Output the records exactly. Include every line.

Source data
▼▼▼
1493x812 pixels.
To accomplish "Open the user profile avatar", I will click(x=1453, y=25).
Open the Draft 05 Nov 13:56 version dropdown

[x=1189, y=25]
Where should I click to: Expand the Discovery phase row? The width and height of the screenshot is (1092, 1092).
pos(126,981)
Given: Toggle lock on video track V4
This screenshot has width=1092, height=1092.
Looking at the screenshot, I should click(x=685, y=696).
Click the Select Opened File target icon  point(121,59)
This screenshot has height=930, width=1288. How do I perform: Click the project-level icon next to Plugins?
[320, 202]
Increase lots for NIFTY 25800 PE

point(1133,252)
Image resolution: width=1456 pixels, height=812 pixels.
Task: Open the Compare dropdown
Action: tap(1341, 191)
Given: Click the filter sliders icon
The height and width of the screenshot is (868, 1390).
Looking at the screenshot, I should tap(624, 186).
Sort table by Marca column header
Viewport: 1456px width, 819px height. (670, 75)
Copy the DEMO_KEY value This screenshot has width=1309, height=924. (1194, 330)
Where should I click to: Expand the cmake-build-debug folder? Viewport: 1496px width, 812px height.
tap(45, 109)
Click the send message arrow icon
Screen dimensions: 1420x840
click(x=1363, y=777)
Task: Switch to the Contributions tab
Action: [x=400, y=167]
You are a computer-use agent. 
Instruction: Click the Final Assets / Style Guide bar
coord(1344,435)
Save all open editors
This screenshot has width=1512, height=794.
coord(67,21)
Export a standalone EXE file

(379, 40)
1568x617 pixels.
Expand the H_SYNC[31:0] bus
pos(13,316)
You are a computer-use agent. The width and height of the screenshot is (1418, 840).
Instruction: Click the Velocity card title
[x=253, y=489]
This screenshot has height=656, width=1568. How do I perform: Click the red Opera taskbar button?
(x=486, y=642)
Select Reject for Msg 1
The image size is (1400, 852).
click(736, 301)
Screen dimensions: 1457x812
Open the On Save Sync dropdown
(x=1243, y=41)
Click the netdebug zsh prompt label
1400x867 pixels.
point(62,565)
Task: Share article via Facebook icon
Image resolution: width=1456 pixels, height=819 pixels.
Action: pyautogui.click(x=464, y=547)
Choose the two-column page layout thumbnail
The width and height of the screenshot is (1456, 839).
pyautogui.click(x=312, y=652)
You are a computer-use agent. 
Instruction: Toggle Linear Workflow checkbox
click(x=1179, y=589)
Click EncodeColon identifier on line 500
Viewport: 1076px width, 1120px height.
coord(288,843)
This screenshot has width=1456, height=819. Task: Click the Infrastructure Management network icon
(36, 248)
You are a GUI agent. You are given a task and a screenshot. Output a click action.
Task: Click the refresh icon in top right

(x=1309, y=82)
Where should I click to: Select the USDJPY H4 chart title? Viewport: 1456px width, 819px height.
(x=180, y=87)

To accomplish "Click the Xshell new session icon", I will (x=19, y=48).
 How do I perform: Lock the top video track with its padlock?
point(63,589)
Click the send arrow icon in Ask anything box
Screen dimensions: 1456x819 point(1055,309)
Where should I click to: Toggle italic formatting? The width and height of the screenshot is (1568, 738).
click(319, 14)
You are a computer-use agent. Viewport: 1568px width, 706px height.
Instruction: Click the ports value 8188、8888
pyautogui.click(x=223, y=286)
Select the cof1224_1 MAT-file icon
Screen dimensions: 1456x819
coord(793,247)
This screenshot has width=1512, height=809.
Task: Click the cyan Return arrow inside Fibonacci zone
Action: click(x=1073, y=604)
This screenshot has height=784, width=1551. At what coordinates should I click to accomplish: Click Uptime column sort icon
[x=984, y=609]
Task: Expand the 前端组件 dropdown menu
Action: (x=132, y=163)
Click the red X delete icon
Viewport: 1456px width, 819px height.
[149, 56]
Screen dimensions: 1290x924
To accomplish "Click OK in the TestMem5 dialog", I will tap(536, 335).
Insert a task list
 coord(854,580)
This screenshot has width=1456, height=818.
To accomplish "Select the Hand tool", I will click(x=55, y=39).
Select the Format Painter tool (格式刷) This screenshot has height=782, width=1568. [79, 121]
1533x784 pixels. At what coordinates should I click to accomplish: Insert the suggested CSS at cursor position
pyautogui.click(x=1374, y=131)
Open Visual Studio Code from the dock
▲▲▲
▸ Reply to the exercise
1493x812 pixels.
To accomplish "Open the user profile avatar", I will click(x=1453, y=25).
Open the Draft 05 Nov 13:56 version dropdown

[x=1189, y=25]
Where should I click to: Expand the Discovery phase row? The width and height of the screenshot is (1092, 1092).
pos(126,981)
Given: Toggle lock on video track V4
This screenshot has width=1092, height=1092.
Looking at the screenshot, I should click(x=685, y=696).
Click the Select Opened File target icon  point(121,59)
This screenshot has height=930, width=1288. How do I perform: Click the project-level icon next to Plugins?
[320, 202]
Increase lots for NIFTY 25800 PE

point(1133,252)
Image resolution: width=1456 pixels, height=812 pixels.
Task: Open the Compare dropdown
Action: tap(1341, 191)
Given: Click the filter sliders icon
The height and width of the screenshot is (868, 1390).
Looking at the screenshot, I should tap(624, 186).
Sort table by Marca column header
Viewport: 1456px width, 819px height. (670, 75)
Copy the DEMO_KEY value This screenshot has width=1309, height=924. (1194, 330)
Where should I click to: Expand the cmake-build-debug folder? Viewport: 1496px width, 812px height.
tap(45, 109)
Click the send message arrow icon
Screen dimensions: 1420x840
click(x=1363, y=777)
Task: Switch to the Contributions tab
Action: [x=400, y=167]
You are a computer-use agent. 
Instruction: Click the Final Assets / Style Guide bar
coord(1344,435)
Save all open editors
This screenshot has width=1512, height=794.
coord(67,21)
Export a standalone EXE file

(379, 40)
1568x617 pixels.
Expand the H_SYNC[31:0] bus
pos(13,316)
You are a computer-use agent. The width and height of the screenshot is (1418, 840).
Instruction: Click the Velocity card title
[x=253, y=489]
This screenshot has height=656, width=1568. How do I perform: Click the red Opera taskbar button?
(x=486, y=642)
Select Reject for Msg 1
The image size is (1400, 852).
click(736, 301)
Screen dimensions: 1457x812
Open the On Save Sync dropdown
(x=1243, y=41)
Click the netdebug zsh prompt label
1400x867 pixels.
point(62,565)
Task: Share article via Facebook icon
Image resolution: width=1456 pixels, height=819 pixels.
Action: pyautogui.click(x=464, y=547)
Choose the two-column page layout thumbnail
The width and height of the screenshot is (1456, 839).
pyautogui.click(x=312, y=652)
You are a computer-use agent. 
Instruction: Toggle Linear Workflow checkbox
click(x=1179, y=589)
Click EncodeColon identifier on line 500
Viewport: 1076px width, 1120px height.
coord(288,843)
This screenshot has width=1456, height=819. Task: Click the Infrastructure Management network icon
(36, 248)
You are a GUI agent. You are given a task and a screenshot. Output a click action.
Task: Click the refresh icon in top right

(x=1309, y=82)
Where should I click to: Select the USDJPY H4 chart title? Viewport: 1456px width, 819px height.
(x=180, y=87)

To accomplish "Click the Xshell new session icon", I will (x=19, y=48).
 How do I perform: Lock the top video track with its padlock?
point(63,589)
Click the send arrow icon in Ask anything box
Screen dimensions: 1456x819 point(1055,309)
Where should I click to: Toggle italic formatting? The width and height of the screenshot is (1568, 738).
click(319, 14)
You are a computer-use agent. Viewport: 1568px width, 706px height.
Instruction: Click the ports value 8188、8888
pyautogui.click(x=223, y=286)
Select the cof1224_1 MAT-file icon
Screen dimensions: 1456x819
coord(793,247)
This screenshot has width=1512, height=809.
Task: Click the cyan Return arrow inside Fibonacci zone
Action: click(x=1073, y=604)
This screenshot has height=784, width=1551. At what coordinates should I click to accomplish: Click Uptime column sort icon
[x=984, y=609]
Task: Expand the 前端组件 dropdown menu
Action: (x=132, y=163)
Click the red X delete icon
Viewport: 1456px width, 819px height.
[149, 56]
Screen dimensions: 1290x924
To accomplish "Click OK in the TestMem5 dialog", I will tap(536, 335).
Insert a task list
 coord(854,580)
This screenshot has width=1456, height=818.
To accomplish "Select the Hand tool", I will click(x=55, y=39).
Select the Format Painter tool (格式刷) This screenshot has height=782, width=1568. [79, 121]
1533x784 pixels. At what coordinates should I click to accomplish: Insert the suggested CSS at cursor position
pyautogui.click(x=1374, y=131)
Open Visual Studio Code from the dock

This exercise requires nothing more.